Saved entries
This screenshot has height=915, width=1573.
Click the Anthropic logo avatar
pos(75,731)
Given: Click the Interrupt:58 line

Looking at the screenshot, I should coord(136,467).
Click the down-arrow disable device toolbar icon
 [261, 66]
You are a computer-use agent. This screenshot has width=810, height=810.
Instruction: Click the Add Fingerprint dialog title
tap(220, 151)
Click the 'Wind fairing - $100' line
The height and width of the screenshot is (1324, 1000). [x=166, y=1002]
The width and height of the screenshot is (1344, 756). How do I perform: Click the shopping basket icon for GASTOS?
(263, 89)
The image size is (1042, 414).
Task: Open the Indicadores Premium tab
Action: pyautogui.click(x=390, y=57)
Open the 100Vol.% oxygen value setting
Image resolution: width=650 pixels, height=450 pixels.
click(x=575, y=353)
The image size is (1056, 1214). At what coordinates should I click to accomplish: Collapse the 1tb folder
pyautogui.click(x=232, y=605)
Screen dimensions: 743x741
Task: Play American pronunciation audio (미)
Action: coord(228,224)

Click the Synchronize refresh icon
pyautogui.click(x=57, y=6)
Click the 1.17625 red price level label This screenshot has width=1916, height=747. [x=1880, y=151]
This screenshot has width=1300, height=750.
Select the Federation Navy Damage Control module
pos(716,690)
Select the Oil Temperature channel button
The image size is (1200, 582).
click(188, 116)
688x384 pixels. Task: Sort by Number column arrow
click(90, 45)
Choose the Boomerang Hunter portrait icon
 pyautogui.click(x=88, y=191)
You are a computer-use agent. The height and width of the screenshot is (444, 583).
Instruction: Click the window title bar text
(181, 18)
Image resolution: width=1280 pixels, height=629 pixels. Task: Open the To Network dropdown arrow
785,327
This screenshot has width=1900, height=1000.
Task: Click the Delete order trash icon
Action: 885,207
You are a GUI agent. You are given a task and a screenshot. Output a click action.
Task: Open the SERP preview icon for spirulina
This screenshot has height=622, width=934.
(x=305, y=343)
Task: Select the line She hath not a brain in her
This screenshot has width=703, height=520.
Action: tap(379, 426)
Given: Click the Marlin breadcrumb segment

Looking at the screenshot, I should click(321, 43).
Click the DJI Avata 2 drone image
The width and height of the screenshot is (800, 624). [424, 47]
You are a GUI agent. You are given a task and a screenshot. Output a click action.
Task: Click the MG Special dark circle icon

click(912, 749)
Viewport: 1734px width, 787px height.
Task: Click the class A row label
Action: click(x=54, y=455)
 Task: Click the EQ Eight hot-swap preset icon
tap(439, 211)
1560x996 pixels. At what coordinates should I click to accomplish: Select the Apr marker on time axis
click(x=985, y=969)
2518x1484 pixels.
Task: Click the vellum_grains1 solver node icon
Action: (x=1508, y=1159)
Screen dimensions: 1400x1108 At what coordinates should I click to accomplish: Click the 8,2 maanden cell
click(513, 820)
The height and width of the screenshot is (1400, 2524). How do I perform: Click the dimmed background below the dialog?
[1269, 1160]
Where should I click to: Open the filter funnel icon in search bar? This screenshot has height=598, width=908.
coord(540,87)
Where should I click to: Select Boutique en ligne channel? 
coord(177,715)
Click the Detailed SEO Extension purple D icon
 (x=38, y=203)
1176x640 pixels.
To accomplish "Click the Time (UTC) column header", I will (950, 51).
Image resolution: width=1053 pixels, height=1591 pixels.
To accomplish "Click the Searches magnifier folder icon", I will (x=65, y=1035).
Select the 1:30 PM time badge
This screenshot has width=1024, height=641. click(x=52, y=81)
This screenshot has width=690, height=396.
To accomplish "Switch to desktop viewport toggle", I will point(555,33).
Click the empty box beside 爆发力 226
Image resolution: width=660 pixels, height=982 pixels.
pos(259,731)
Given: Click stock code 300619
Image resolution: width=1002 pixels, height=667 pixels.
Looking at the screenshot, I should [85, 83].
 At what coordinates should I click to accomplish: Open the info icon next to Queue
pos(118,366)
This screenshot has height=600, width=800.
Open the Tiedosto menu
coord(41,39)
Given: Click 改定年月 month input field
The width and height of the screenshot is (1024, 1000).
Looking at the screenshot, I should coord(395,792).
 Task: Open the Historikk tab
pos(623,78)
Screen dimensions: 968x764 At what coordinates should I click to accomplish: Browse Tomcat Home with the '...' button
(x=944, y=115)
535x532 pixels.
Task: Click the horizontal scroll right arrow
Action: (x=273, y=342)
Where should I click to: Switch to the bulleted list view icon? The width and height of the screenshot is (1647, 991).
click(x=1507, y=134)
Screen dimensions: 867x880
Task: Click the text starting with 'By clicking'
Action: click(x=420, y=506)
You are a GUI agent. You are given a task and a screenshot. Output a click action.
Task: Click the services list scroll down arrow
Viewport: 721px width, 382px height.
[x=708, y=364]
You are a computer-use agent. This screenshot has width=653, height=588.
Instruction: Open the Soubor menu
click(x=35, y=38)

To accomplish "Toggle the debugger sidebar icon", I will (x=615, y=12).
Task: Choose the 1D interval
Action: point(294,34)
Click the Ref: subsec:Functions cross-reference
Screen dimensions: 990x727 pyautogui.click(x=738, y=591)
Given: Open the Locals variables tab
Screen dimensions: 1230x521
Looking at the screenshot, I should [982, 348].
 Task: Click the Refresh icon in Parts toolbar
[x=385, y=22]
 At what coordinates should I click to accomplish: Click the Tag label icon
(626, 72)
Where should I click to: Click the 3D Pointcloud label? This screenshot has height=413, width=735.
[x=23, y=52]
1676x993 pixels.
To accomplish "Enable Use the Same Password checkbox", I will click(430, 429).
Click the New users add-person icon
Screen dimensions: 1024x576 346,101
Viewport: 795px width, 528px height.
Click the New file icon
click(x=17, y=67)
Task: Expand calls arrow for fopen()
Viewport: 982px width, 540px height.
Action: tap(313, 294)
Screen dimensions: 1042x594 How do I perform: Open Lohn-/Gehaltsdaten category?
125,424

§ **Work order**:
All of the records above must be reproduced exactly.

§ **Response box**:
This screenshot has height=915, width=1573.
Click the Anthropic logo avatar
pos(75,731)
Given: Click the Interrupt:58 line

Looking at the screenshot, I should coord(136,467).
Click the down-arrow disable device toolbar icon
 [261, 66]
You are a computer-use agent. This screenshot has width=810, height=810.
Instruction: Click the Add Fingerprint dialog title
tap(220, 151)
Click the 'Wind fairing - $100' line
The height and width of the screenshot is (1324, 1000). [x=166, y=1002]
The width and height of the screenshot is (1344, 756). How do I perform: Click the shopping basket icon for GASTOS?
(263, 89)
The image size is (1042, 414).
Task: Open the Indicadores Premium tab
Action: pyautogui.click(x=390, y=57)
Open the 100Vol.% oxygen value setting
Image resolution: width=650 pixels, height=450 pixels.
click(x=575, y=353)
The image size is (1056, 1214). At what coordinates should I click to accomplish: Collapse the 1tb folder
pyautogui.click(x=232, y=605)
Screen dimensions: 743x741
Task: Play American pronunciation audio (미)
Action: coord(228,224)

Click the Synchronize refresh icon
pyautogui.click(x=57, y=6)
Click the 1.17625 red price level label This screenshot has width=1916, height=747. [x=1880, y=151]
This screenshot has width=1300, height=750.
Select the Federation Navy Damage Control module
pos(716,690)
Select the Oil Temperature channel button
The image size is (1200, 582).
click(188, 116)
688x384 pixels. Task: Sort by Number column arrow
click(90, 45)
Choose the Boomerang Hunter portrait icon
 pyautogui.click(x=88, y=191)
You are a computer-use agent. The height and width of the screenshot is (444, 583).
Instruction: Click the window title bar text
(181, 18)
Image resolution: width=1280 pixels, height=629 pixels. Task: Open the To Network dropdown arrow
785,327
This screenshot has width=1900, height=1000.
Task: Click the Delete order trash icon
Action: 885,207
You are a GUI agent. You are given a task and a screenshot. Output a click action.
Task: Open the SERP preview icon for spirulina
This screenshot has height=622, width=934.
(x=305, y=343)
Task: Select the line She hath not a brain in her
This screenshot has width=703, height=520.
Action: tap(379, 426)
Given: Click the Marlin breadcrumb segment

Looking at the screenshot, I should click(321, 43).
Click the DJI Avata 2 drone image
The width and height of the screenshot is (800, 624). [424, 47]
You are a GUI agent. You are given a task and a screenshot. Output a click action.
Task: Click the MG Special dark circle icon

click(912, 749)
Viewport: 1734px width, 787px height.
Task: Click the class A row label
Action: click(x=54, y=455)
 Task: Click the EQ Eight hot-swap preset icon
tap(439, 211)
1560x996 pixels. At what coordinates should I click to accomplish: Select the Apr marker on time axis
click(x=985, y=969)
2518x1484 pixels.
Task: Click the vellum_grains1 solver node icon
Action: (x=1508, y=1159)
Screen dimensions: 1400x1108 At what coordinates should I click to accomplish: Click the 8,2 maanden cell
click(513, 820)
The height and width of the screenshot is (1400, 2524). How do I perform: Click the dimmed background below the dialog?
[1269, 1160]
Where should I click to: Open the filter funnel icon in search bar? This screenshot has height=598, width=908.
coord(540,87)
Where should I click to: Select Boutique en ligne channel? 
coord(177,715)
Click the Detailed SEO Extension purple D icon
 (x=38, y=203)
1176x640 pixels.
To accomplish "Click the Time (UTC) column header", I will (950, 51).
Image resolution: width=1053 pixels, height=1591 pixels.
To accomplish "Click the Searches magnifier folder icon", I will (x=65, y=1035).
Select the 1:30 PM time badge
This screenshot has width=1024, height=641. click(x=52, y=81)
This screenshot has width=690, height=396.
To accomplish "Switch to desktop viewport toggle", I will point(555,33).
Click the empty box beside 爆发力 226
Image resolution: width=660 pixels, height=982 pixels.
pos(259,731)
Given: Click stock code 300619
Image resolution: width=1002 pixels, height=667 pixels.
Looking at the screenshot, I should [85, 83].
 At what coordinates should I click to accomplish: Open the info icon next to Queue
pos(118,366)
This screenshot has height=600, width=800.
Open the Tiedosto menu
coord(41,39)
Given: Click 改定年月 month input field
The width and height of the screenshot is (1024, 1000).
Looking at the screenshot, I should coord(395,792).
 Task: Open the Historikk tab
pos(623,78)
Screen dimensions: 968x764 At what coordinates should I click to accomplish: Browse Tomcat Home with the '...' button
(x=944, y=115)
535x532 pixels.
Task: Click the horizontal scroll right arrow
Action: (x=273, y=342)
Where should I click to: Switch to the bulleted list view icon? The width and height of the screenshot is (1647, 991).
click(x=1507, y=134)
Screen dimensions: 867x880
Task: Click the text starting with 'By clicking'
Action: click(x=420, y=506)
You are a GUI agent. You are given a task and a screenshot. Output a click action.
Task: Click the services list scroll down arrow
Viewport: 721px width, 382px height.
[x=708, y=364]
You are a computer-use agent. This screenshot has width=653, height=588.
Instruction: Open the Soubor menu
click(x=35, y=38)

To accomplish "Toggle the debugger sidebar icon", I will (x=615, y=12).
Task: Choose the 1D interval
Action: point(294,34)
Click the Ref: subsec:Functions cross-reference
Screen dimensions: 990x727 pyautogui.click(x=738, y=591)
Given: Open the Locals variables tab
Screen dimensions: 1230x521
Looking at the screenshot, I should [982, 348].
 Task: Click the Refresh icon in Parts toolbar
[x=385, y=22]
 At what coordinates should I click to accomplish: Click the Tag label icon
(626, 72)
Where should I click to: Click the 3D Pointcloud label? This screenshot has height=413, width=735.
[x=23, y=52]
1676x993 pixels.
To accomplish "Enable Use the Same Password checkbox", I will click(430, 429).
Click the New users add-person icon
Screen dimensions: 1024x576 346,101
Viewport: 795px width, 528px height.
Click the New file icon
click(x=17, y=67)
Task: Expand calls arrow for fopen()
Viewport: 982px width, 540px height.
Action: tap(313, 294)
Screen dimensions: 1042x594 How do I perform: Open Lohn-/Gehaltsdaten category?
125,424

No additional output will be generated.